We all work ‘in’ the internet right? Well, its getting bigger. TeleGeography, a global telecommunications market research and consulting firm, has revealed that global internet bandwidth rose by 29% in 2021, a return to “normal” over the previous year’s COVID-driven surge of 34%.
Its Global Internet Geography Research Service analyses the meaning behind internet capacity and traffic data sets, the factors impacting IP transit pricing, and the role individual backbone operators play.
Total international bandwidth now stands at 786 Tbps, representing a four-year CAGR of 29%. Africa experienced the most rapid growth of international internet bandwidth, growing at a compound annual rate of 45% between 2017 and 2021. Oceania is just behind Africa, with a 38% CAGR during the same period.
“International internet bandwidth growth largely mirrors that of internet capacity, which both have a CAGR of 29% between 2017 and 2021,” says Alan Mauldin, Research Director at TeleGeography. “And our Global Internet Geography report has officially been running for 20 years now, meaning two decades of research inform our latest findings.”
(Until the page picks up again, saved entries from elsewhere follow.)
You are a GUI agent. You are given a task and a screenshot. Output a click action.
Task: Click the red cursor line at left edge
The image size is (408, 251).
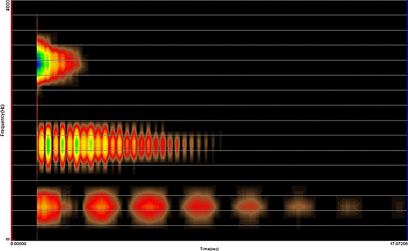point(12,120)
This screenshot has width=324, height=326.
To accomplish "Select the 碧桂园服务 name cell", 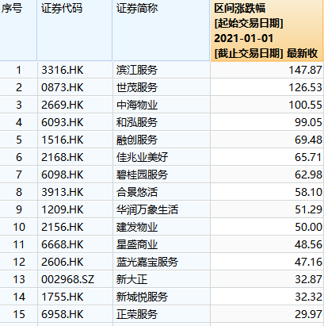I will tap(162, 175).
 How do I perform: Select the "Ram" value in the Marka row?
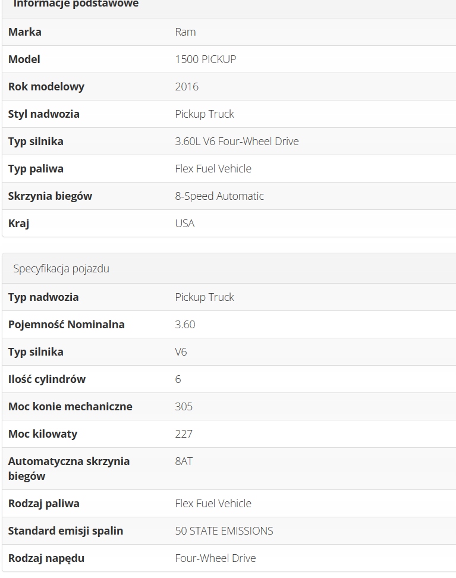(x=185, y=32)
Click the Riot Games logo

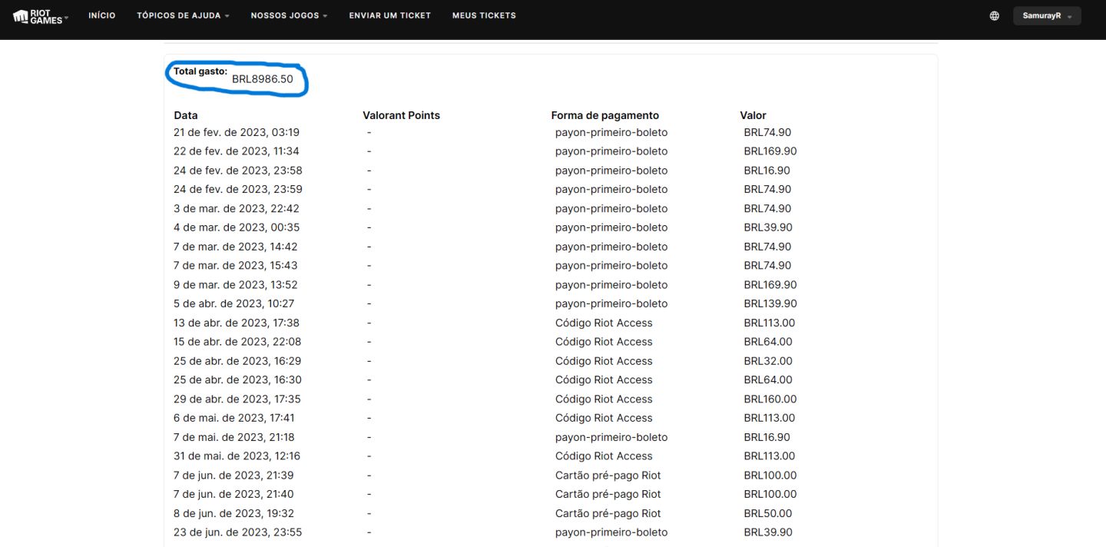[37, 15]
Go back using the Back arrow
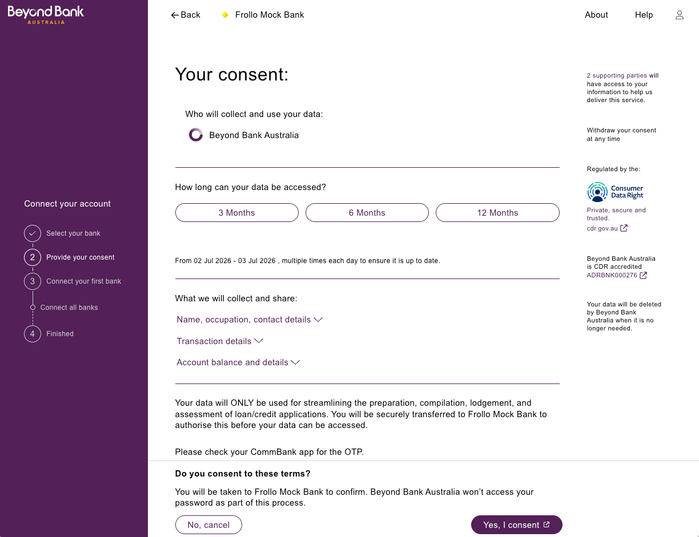Image resolution: width=699 pixels, height=537 pixels. tap(186, 15)

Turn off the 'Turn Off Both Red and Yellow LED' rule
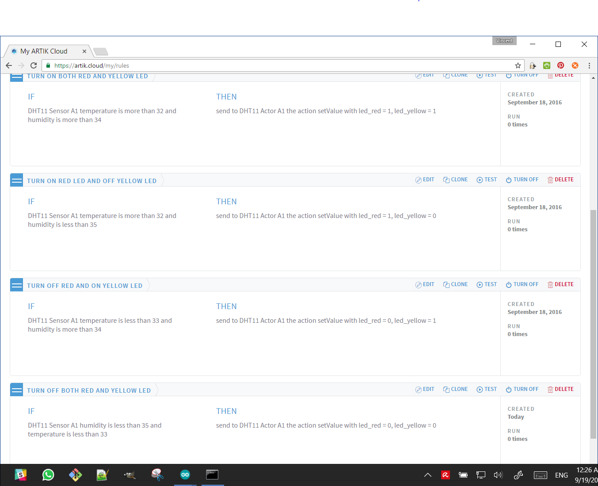click(x=522, y=389)
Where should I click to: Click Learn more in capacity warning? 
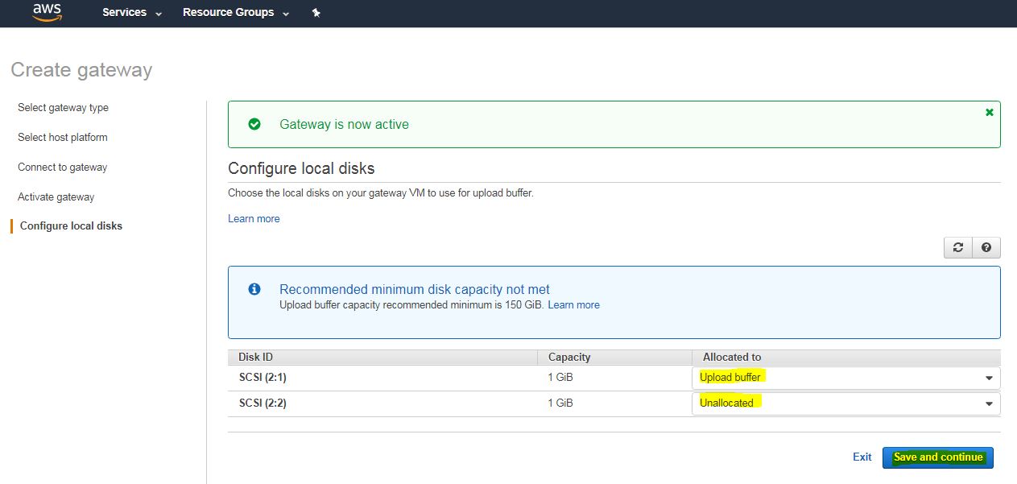tap(573, 305)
The stay-at-home activity associated with COVID-19 resulted in a spike in traffic from 2019-2020. As one may expect, the return to more normal usage patterns resulted in a substantial slowdown in the annual growth rate. While average traffic growth dropped from 48% between 2019-2020 to 23% between 2020-2021, and peak traffic growth dropped from 46% to 26% over the same time period, traffic is largely growing overall.
“On a global scale, we’re seeing a whole range of new internet-enabled devices, growing broadband penetration in developing markets, higher broadband access rates, and even more bandwidth-intensive applications,” said Anahí Rebatta, Senior Analyst at TeleGeography. “These are just some of the factors fueling strong internet traffic growth and end-user traffic requirements.”
Based on hard survey data gathered from dozens of regional and global network operators around the world, TeleGeography concludes that COVID-related expansion of internet traffic and bandwidth was largely a one-off phenomenon and that the trends we had been observing in recent years have reasserted themselves.